[发明专利]一种应用于毛细管凝胶电泳分析蛋白的内标指示物

摘要

本发明公开了应用于毛细管凝胶电泳分析蛋白的内标指示物以及采用该内标指示物测定蛋白样品的测定方法，该测定方法采用苯甲酸作为内标指示物，并采用还原法毛细管凝胶电泳法测定蛋白样品纯度；其蛋白优选为为抗VEGF单克隆抗体，且蛋白样品测定浓度范围为0.3‑2.0mg/ml，内标指示物苯甲酸的优选浓度为3mg/ml。

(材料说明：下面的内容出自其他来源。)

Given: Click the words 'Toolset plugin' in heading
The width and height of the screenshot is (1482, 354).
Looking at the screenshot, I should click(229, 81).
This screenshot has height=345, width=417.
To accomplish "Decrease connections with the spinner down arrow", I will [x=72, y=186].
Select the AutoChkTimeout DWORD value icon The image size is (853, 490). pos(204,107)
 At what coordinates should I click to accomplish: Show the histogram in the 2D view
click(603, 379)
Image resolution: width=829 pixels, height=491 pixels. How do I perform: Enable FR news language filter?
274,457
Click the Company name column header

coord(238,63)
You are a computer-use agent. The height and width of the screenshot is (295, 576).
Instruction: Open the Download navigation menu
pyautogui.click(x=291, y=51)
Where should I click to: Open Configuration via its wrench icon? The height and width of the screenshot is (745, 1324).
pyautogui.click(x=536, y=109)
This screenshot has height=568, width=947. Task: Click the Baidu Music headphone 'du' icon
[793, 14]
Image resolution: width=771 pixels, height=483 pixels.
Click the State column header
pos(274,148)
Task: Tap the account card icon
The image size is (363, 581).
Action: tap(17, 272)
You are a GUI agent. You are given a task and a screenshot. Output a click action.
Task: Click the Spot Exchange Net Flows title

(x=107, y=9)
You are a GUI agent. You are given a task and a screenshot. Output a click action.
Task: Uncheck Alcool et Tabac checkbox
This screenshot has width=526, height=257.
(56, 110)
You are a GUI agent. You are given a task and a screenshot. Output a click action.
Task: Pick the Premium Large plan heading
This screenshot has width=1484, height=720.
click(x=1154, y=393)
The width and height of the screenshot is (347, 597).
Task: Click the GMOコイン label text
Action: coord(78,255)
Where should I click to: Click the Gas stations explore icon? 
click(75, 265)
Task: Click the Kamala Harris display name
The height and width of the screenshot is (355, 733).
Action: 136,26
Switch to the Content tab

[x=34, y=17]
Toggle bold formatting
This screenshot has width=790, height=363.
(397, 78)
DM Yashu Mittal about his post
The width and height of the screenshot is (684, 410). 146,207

本发明的能够彻底解决内标指示物批次间差异及影响待测样品纯度分析的准确性问题，同时不会引入新的杂质，稳定性好，且该内标指示物不易覆盖所分析的蛋白样品的样品片段信号、并能准确计算蛋白质样品的纯度，同时也避免了对风险杂质的误判。

主权项

1.一种毛细管凝胶电泳法测定蛋白样品纯度的方法，其特征在于，该方法具体包括如下步骤：(1)配制蛋白样品‑缓冲液‑内标指示物溶液；(2)将含有蛋白样品‑缓冲液‑内标指示物溶液的离心管，置于70℃水浴10min，然后振荡混匀，采用3000rpm的转速离心60s，取上清液90μL至PCR管中，最后将具有上清液的PCR管装入毛细管电泳仪的进样瓶中，盖上进样瓶瓶盖，备用分析；(3)采用毛细管凝胶电泳法进样分析，获得吸光度‑时间图谱，通过积分面积计算获得所述蛋白样品的纯度；其中毛细管凝胶电泳法进样时，先依次采用0.1M的氢氧化钠冲洗毛细管电泳仪中的凝胶分离柱10min，0.1M的盐酸冲洗该凝胶分离柱1min，超纯水冲洗该凝胶分离柱1min，再电动进样待测蛋白样品；进样条件为：电动进样电压5kV×20s，分离电压为15kV×30min，紫外波长214nm检测，分离柱柱温25℃，所述蛋白样品‑缓冲液‑内标指示物溶液的配制，包括如下步骤：(a)配制质量‑体积百分比为0.3％g/ml的苯甲酸溶液：称取苯甲酸30.000mg，加水定容至10mL，于80℃水浴10min，混匀后，室温保存备用；(b)配制上样缓冲液：分别称取Tris 1.211g和SDS 1.000g，加水80mL溶解，混匀获得中间缓冲液；冷却后用浓HCl调节所述中间缓冲液的pH至8.8‑9.2，最后加水定容至100mL，混匀后室温保存备用；(c)配制β‑巯基乙醇与上样缓冲液的混合液：量取β‑巯基乙醇0.5mL与步骤(b)所述上样缓冲液5.5ml，混匀后获得所述β‑巯基乙醇与上样缓冲液的混合液；(d)蛋白样品的稀释：将蛋白样品用水稀释至2.5mg/mL，获得稀释的蛋白样品；(e)配制蛋白样品‑缓冲液：取40μL稀释的蛋白样品和60μLβ‑巯基乙醇与上样缓冲液的混合液，混合均匀备用；(f)配制蛋白样品‑缓冲液‑内标指示物溶液：在100μL蛋白样品‑缓冲液中加入2μL所述0.3％g/ml的苯甲酸溶液，制得所述蛋白样品‑缓冲液‑内标指示物溶液；其中，所述蛋白样品‑缓冲液‑内标指示物溶液中蛋白样品的浓度为1.0mg/ml，并且用于配制所述蛋白样品‑缓冲液‑内标指示物溶液的内标指示物苯甲酸的浓度为3mg/ml。